WORK INSTRUCTIONS:
a. According to the passage on allele-specific gene expression, what proportion of all genes is estimated to show allele-specific gene expression?
b. Rewrite the passage on allele-specific gene expression from "In humans and" up to and including "in many cancers.", replacing "mammals" with "vertebrates".

In humans and most other mammals, there are two copies, or alleles, of each gene, one from the mother and one from the father. For certain genes, the two copies are not used equally, and this process is highly regulated. This unequal use of the two gene alleles, or allele-specific gene expression, is normal and very important for normal development and health. Disturbances in this process can lead to major developmental problems, as are seen in Prader-Willi, Angelman’s Syndrome, and Beckwith-Wiedeman, and are implicated in many cancers.
An estimated 10% of all genes show allele-specific gene expression. Due to the lack of technology to identify these genes, there are many basic properties of these genes that remain unknown. For example, we do not know precisely how many of these genes there are, whether the genes are the same in every cell type, and what causes the two copies to be used unequally.
There are now several methods for reprogramming adult cells into pluripotent embryonic stem cell-like cells. These reprogrammed cells do not carry the ethical burden that embryonic stem cells do, and therefore are attractive sources of cells for preclinical and clinical applications. However, it has been observed that the cloned animals produced from cells generated by reprogramming of adult cells into embryonic stem-cell like cells (the iPS cells), or by somatic cell nuclear transfer (like Dolly the sheep) tend to have developmental abnormalities and lower life expectancies. Based on previous studies, we and others believe these outcomes are likely to be due to faulty gene regulation, and may be caused in part by the loss of normal allele-specific gene expression. These observations raise the concern that some apparently pluripotent cell lines may not be appropriate for clinical use due to disregulated gene expression. This is particularly worrisome given that the disregulated gene expression seen in many cancer cells may be caused by a similar mechanism.

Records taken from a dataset
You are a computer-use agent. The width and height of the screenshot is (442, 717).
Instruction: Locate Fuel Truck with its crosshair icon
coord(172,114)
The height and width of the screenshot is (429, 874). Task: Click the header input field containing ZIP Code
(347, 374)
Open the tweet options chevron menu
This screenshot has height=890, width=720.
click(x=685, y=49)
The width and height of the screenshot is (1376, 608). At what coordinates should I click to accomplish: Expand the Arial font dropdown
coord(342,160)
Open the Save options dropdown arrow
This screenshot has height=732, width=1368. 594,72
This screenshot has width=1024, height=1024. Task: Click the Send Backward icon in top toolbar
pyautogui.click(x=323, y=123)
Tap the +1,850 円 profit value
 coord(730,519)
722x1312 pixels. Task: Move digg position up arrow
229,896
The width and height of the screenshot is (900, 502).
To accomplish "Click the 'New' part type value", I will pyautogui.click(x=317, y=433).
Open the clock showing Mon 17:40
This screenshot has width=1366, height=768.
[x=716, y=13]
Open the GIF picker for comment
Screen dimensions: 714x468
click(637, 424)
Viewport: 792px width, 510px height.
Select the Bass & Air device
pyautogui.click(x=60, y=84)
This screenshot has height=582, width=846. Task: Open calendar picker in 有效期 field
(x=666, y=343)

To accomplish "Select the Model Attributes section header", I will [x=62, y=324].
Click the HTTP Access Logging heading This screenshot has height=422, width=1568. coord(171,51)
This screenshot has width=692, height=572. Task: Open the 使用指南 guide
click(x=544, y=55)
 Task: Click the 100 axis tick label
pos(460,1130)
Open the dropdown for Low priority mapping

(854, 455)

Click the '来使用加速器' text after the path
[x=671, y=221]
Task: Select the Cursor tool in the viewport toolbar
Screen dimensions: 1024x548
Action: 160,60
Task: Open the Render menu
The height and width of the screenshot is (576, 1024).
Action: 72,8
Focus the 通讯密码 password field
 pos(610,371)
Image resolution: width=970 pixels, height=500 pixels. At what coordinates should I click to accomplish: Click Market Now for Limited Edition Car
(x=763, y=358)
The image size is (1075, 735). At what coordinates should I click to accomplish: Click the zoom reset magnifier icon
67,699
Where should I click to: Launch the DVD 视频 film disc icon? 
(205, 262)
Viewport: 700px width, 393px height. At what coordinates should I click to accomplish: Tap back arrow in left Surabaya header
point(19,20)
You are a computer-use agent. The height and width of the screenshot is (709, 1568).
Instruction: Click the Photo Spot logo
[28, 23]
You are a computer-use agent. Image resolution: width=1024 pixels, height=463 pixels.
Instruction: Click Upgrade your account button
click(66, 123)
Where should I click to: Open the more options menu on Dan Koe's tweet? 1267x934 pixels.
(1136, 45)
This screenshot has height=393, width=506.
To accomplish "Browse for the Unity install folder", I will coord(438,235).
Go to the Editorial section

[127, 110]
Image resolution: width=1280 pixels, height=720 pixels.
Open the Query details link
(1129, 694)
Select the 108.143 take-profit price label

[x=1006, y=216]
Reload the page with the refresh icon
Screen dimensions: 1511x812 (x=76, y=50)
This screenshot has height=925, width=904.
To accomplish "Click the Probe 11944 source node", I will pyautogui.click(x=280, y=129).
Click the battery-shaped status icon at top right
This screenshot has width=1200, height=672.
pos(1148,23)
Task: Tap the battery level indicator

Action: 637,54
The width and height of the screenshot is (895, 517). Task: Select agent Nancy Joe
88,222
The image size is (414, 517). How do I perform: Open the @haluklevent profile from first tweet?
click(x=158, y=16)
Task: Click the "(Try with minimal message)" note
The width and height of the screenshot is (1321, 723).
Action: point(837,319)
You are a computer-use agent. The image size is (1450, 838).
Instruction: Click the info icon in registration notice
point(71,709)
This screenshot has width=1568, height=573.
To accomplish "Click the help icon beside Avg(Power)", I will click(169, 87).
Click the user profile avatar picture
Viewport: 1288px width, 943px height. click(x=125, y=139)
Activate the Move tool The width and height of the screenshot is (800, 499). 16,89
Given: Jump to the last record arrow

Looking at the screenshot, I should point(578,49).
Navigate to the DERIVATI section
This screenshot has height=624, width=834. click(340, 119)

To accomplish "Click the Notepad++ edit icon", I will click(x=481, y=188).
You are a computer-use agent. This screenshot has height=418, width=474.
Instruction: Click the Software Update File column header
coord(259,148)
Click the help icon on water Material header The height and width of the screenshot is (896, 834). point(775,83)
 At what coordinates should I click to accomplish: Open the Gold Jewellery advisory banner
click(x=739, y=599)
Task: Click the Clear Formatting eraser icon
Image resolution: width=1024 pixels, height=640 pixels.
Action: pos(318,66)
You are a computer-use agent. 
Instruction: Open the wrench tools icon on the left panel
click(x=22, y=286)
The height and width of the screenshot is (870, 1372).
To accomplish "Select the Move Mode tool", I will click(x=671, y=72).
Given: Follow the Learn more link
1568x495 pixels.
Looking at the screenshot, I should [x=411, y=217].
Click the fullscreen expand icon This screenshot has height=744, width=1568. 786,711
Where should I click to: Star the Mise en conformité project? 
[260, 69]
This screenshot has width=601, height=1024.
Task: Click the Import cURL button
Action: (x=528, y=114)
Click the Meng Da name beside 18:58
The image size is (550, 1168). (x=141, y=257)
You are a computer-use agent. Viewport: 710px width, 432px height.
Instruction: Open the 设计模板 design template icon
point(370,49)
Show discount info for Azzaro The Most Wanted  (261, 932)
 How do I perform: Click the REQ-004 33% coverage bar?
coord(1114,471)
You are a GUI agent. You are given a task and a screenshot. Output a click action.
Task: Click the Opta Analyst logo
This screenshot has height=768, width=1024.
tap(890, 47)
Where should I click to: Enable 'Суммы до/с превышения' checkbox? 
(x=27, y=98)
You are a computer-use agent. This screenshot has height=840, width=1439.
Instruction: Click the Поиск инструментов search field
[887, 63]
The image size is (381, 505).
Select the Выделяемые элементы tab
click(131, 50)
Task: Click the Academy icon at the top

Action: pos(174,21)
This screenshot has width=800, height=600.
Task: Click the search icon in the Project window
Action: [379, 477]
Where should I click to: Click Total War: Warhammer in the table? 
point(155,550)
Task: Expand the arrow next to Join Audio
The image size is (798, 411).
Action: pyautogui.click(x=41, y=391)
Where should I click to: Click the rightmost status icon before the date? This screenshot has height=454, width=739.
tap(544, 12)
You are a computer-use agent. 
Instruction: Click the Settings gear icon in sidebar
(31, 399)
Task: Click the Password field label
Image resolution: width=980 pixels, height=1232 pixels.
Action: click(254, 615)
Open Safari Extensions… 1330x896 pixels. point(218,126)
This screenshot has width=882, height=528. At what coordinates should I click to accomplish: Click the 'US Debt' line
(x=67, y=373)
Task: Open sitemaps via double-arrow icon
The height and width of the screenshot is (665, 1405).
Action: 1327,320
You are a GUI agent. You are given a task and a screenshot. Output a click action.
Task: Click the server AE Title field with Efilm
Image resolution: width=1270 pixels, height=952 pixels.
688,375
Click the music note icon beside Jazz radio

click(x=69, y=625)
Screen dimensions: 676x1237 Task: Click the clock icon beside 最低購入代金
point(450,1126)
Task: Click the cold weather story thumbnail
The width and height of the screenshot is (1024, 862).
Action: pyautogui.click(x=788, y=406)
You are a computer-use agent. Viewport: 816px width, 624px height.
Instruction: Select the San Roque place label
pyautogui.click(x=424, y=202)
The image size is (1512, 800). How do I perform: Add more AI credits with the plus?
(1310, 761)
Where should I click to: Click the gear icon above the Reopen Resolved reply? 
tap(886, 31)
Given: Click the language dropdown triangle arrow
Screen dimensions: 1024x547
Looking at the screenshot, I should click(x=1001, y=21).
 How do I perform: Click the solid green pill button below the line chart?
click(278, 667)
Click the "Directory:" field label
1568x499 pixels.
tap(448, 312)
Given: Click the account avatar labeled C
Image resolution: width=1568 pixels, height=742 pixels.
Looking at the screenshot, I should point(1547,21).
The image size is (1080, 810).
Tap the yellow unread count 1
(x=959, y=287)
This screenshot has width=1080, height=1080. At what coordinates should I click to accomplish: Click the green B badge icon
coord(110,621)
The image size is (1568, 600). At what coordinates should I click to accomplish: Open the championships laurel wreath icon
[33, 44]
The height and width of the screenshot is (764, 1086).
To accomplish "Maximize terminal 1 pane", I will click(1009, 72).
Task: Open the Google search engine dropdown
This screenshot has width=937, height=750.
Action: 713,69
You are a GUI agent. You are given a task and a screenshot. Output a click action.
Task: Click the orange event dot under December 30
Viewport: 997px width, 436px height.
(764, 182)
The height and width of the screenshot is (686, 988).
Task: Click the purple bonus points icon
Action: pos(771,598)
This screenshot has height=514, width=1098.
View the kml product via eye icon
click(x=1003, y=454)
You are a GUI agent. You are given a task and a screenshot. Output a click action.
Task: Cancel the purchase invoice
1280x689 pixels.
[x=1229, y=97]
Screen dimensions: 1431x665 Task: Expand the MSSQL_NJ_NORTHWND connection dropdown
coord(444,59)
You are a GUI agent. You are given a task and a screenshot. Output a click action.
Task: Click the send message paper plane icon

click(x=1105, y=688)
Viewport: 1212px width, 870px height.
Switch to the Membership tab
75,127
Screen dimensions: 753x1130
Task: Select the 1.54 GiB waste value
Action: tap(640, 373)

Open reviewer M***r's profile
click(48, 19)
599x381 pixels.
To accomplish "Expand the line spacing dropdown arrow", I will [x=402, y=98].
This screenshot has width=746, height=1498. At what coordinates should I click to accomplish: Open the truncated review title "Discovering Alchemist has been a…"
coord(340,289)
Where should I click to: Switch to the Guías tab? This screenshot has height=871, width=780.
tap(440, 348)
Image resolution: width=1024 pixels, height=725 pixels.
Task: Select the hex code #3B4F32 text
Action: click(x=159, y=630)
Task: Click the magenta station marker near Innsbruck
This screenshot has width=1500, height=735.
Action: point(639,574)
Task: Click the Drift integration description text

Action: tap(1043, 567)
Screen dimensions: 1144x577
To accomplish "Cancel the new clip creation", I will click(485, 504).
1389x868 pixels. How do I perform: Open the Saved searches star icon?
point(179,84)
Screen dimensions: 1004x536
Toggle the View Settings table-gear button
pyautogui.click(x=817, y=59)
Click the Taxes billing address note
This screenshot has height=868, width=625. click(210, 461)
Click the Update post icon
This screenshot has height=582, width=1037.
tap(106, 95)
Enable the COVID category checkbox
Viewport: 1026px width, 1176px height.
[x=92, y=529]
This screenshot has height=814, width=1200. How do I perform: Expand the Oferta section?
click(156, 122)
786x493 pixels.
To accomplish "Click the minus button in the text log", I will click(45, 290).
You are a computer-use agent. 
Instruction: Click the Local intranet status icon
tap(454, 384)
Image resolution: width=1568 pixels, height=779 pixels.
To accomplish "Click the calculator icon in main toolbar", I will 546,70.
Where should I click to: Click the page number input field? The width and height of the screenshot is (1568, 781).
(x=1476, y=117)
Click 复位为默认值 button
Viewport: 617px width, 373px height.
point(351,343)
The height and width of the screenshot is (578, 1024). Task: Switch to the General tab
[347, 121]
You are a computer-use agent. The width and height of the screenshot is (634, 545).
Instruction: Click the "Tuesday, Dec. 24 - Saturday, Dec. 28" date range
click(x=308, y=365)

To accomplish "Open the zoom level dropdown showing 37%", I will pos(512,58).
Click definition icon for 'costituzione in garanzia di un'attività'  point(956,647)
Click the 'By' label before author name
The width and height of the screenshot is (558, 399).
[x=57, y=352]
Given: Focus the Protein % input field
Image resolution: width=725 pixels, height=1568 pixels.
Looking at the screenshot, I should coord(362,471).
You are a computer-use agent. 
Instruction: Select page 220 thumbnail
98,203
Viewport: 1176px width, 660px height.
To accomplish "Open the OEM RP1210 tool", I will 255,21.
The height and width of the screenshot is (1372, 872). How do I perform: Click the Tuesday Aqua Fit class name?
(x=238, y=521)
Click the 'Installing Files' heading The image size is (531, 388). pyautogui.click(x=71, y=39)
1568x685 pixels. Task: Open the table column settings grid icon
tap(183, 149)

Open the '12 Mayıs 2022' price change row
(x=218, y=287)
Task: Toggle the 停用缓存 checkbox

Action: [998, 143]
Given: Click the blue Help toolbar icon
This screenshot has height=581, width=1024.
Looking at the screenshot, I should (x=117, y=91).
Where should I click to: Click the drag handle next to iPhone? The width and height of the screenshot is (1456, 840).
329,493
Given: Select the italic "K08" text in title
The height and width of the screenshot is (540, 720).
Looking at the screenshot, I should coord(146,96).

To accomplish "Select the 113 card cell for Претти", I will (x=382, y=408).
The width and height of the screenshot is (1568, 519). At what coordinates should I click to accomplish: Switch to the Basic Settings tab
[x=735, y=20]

ANSWERS TO EACH TASK:
a. An estimated 10% of all genes show allele-specific gene expression.

b.
In humans and most other vertebrates, there are two copies, or alleles, of each gene, one from the mother and one from the father. For certain genes, the two copies are not used equally, and this process is highly regulated. This unequal use of the two gene alleles, or allele-specific gene expression, is normal and very important for normal development and health. Disturbances in this process can lead to major developmental problems, as are seen in Prader-Willi, Angelman’s Syndrome, and Beckwith-Wiedeman, and are implicated in many cancers.